SET OF TASKS →
1. Rewrite the passage of the reverb discussion starting with "Great post, Scrianinoff." and going on through "for your needs.", swapping "opinion poll" for "survey".
2. Answer these from the reverb discussion:
(a) What keyword does Scrianinoff say to look for in the information that comes with Spaces?
(b) Which Altiverb IR does Scrianinoff call very close to the real thing?
(c) What split does StatKsn say the opinion poll is showing?

SELECTED EXTRACT →
======

Multiple times over the years I've needed support and they have either outright ignored my emails or came off as extremely arrogant and self-righteous. I was willing to deal with it because they already had my money and at least had some decent products which have been a major part of my templates and at that point, I wasn't really willing to change it up. I was extremely nice/courteous, professional and detailed in every communication as well which is why I was so shocked at the response (and lack of responses) I would get back.

I'm not even bothered by the price. I'm of the opinion that quality should come with a price tag.


----------



## Scrianinoff (Jul 27, 2018)

Lode_Runner said:


> Maybe they are, maybe they aren't, whatever the case this approach to marketing is a massive turn off for me.


+1 

I respect Nick Phoenix a lot. His remark just after the release of Spaces (I), that he found Altiverb sounding "Lo-Fi" not so much. 

That Spaces sounds less 'mushy' than Altiverb on many IRs has a very simple explanation, that mostly anyone could find out themselves reading the accompanying information coming with Spaces. 

The keyword to look for is 'ceiling fired'. Yes people, that's right, the speakers were firing their chirps at the _ceiling_. 

Why? Well Spaces was, I think, first and foremost designed to complement the Hollywood series, which have strong baked in early reflections of the EW room in which they were recorded. Meaning there is no need for strong early reflections from the floor and walls of the reverb halls, therefore the speakers were pointed, aimed, fired, at the _ceiling_. The lack of strong early reflections in those IRs give the impression of less 'mush' compared to IRs with early reflection from walls and ceilings

That's one of the many things I take into account when choosing a reverb. As the English say, 'horses for courses'. 

Further, instead of bluntly trying to EQ out the mush in a strong-ER IR, you could simply cut the start of the IR, and you have less "early-ER" in the resulting IR, i.e. cut the first reflections of the floor and walls, when these first reflections are already set in stone in the samples themselves.


----------



## Scrianinoff (Jul 27, 2018)

The concertgebouw IR in Altiverb is very very close to the real thing. I know, because I have been there hundreds of times. It's a magnificent IR to use, but again, horses for courses, and nobody in his right mind would use it for everything. It was not ceiling fired. It has first reflections, and does not sound mushy at all to my ears. Using it with Hollywood Strings and Brass close mics I still do cut out a but of the first reflections. How you do that I leave as an exercise to the reader.

The coloration is also the natural coloration of the halls, it's nice to have, I am glad they did not normalise it out. What surprised me is that they don't have an 'easy' option to neutralise the coloration. It's easily done of course with a reverse EQ solution, but a button would have been nice. Maybe their design philosophy was to advocate the coloration and not make it all too easy to neutralise it.


----------



## StatKsn (Jul 27, 2018)

Great post, Scrianinoff. I agree that cutting the sample head is a simple and very efficient way to "de-mush" IRs if you want a custom convo. I noticed a few technical things when comparing Altiverb/QL Spaces (I'll post details later as I don't want to affect the test's neutrality). As much as I like the one better, the opinion poll is already showing a 50:50 split, meaning that "X crushes Y"/"X is better than anything from Y" can't be objectively true regardless of whatever technical differences. However it'd be definitely helpful to know what the difference is, so that you can pick what you actually want for your needs.

======

DATA BELOW →

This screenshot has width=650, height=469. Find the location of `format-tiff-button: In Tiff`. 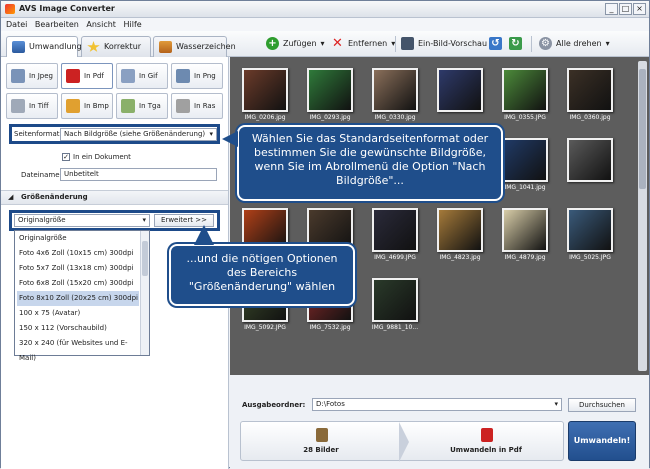

format-tiff-button: In Tiff is located at coordinates (32, 106).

======

RESULTS FOR EACH TASK →
1.
Great post, Scrianinoff. I agree that cutting the sample head is a simple and very efficient way to "de-mush" IRs if you want a custom convo. I noticed a few technical things when comparing Altiverb/QL Spaces (I'll post details later as I don't want to affect the test's neutrality). As much as I like the one better, the survey is already showing a 50:50 split, meaning that "X crushes Y"/"X is better than anything from Y" can't be objectively true regardless of whatever technical differences. However it'd be definitely helpful to know what the difference is, so that you can pick what you actually want for your needs.

2.
(a) 'ceiling fired'
(b) The concertgebouw IR
(c) A 50:50 split